Gov. Gavin Newsom (D-CA) speaks next to professor Peng Gong onstage during the fireside chat at the Hong Kong University in Hong Kong, Monday, Oct. 23, 2023.

Yet a Newsom aide’s statement that “the trip is wholly focused on climate” drew a warning from a Senate Democrat who co-chairs the bipartisan Congressional-Executive Commission on China.

“It does great damage because it looks like the Chinese repression is accepted, and we cannot allow that to be the case,” Sen. Jeff Merkley (D-OR) told Politico.

Merkley emphasized that Newsom should “speak very clearly against the repression of the Hong Kong people.”

Newsom, who joked “I wish I was president of the United States” after stopping Friday in Israel en route to Hong Kong, complimented the authorities for their climate policies.

“You guys inspired us,” he said, according to the South China Morning Post. “Hong Kong’s a remarkable place. You are demonstrating leadership in many different capacities.”

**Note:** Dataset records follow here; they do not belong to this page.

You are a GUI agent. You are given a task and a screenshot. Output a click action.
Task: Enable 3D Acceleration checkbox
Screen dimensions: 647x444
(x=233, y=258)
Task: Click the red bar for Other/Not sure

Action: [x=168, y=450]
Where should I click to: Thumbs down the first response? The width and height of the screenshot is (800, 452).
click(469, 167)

Newsom stopped at Hong Kong University for a “fireside chat” that brought him into contact with a Chinese Foreign Ministry official “whose last posting was in Xinjiang,” as Hong Kong-based political reporter Alvin Lum observed. Xinjiang is the home of the Uyghur Muslims, an ethnic and religious minority that Chinese Communist officials have targeted for a comprehensive set of repressions that the United States has declared a genocide.

“We must radically change the way we produce and consume energy, and it won’t be enough if we act alone,” he said in the statement. "This visit is an opportunity to share our successes, learn from one another and continue driving an ambitious climate agenda.”

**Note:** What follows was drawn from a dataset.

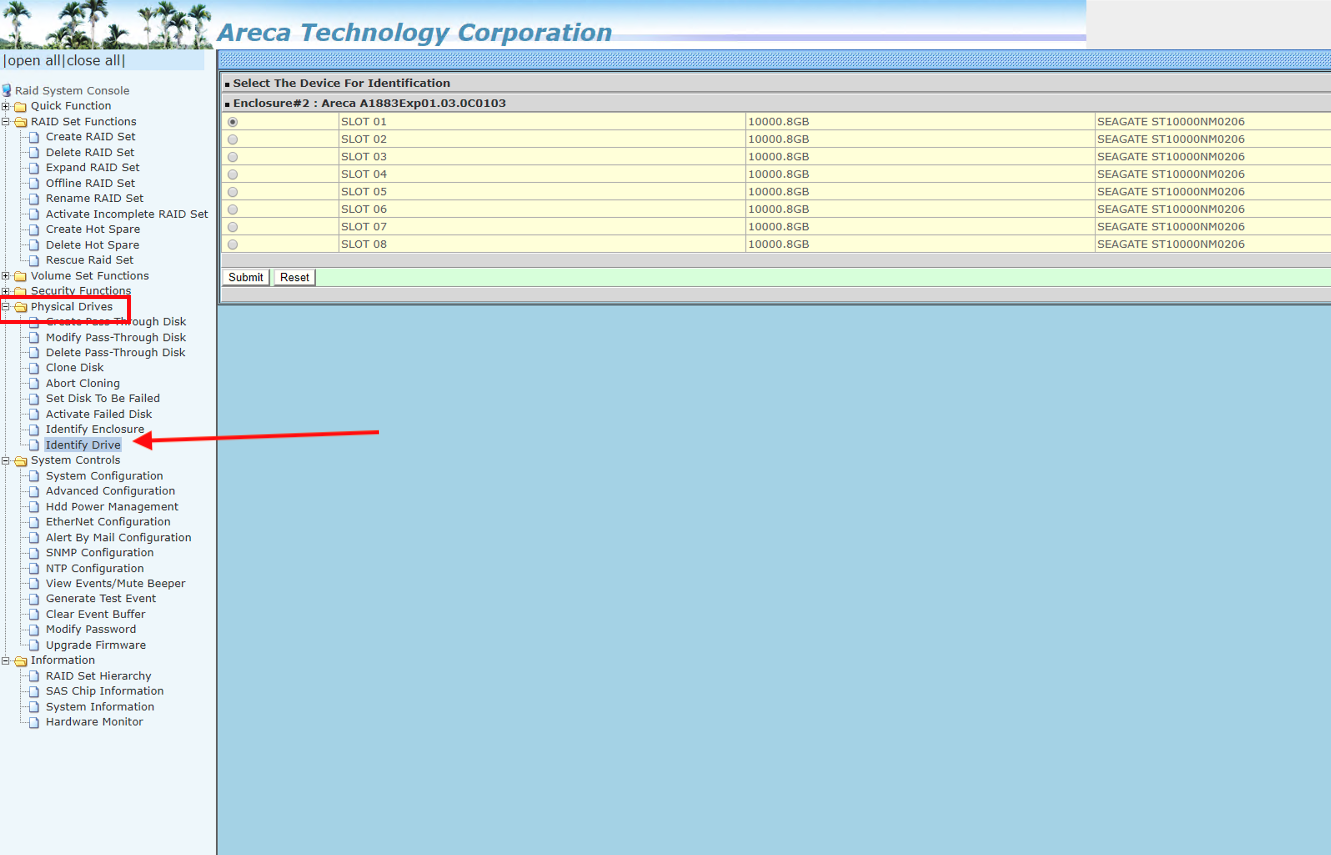Click the System Controls folder icon
Viewport: 1331px width, 855px height.
point(20,461)
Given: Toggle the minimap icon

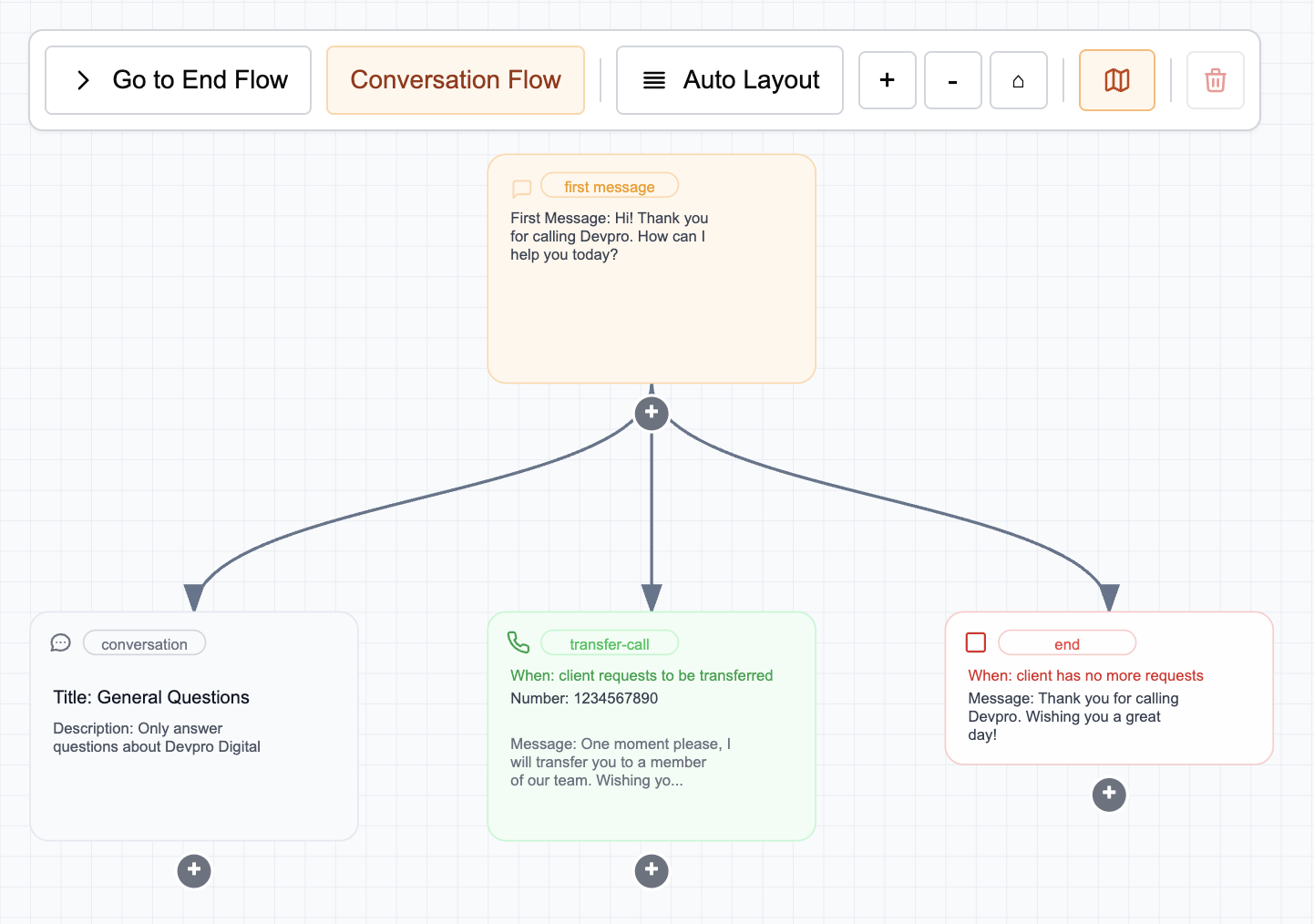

Newsom offered no comment on those issues in his initial remarks at Hong Kong University and sidestepped the controversies during the question-and-answer session. “We can do many different things at once, but the issue of climate change is why I’m here and I’m going to aggressively pursue that agenda,” Newsom said, according to Bloomberg.

His team forecast that approach before their departure last week. “The trip is pretty wholly focused on climate, and we are obviously a state, so I think we look to our federal partners on federal issues,” Newsom spokeswoman Erin Mellon said last week.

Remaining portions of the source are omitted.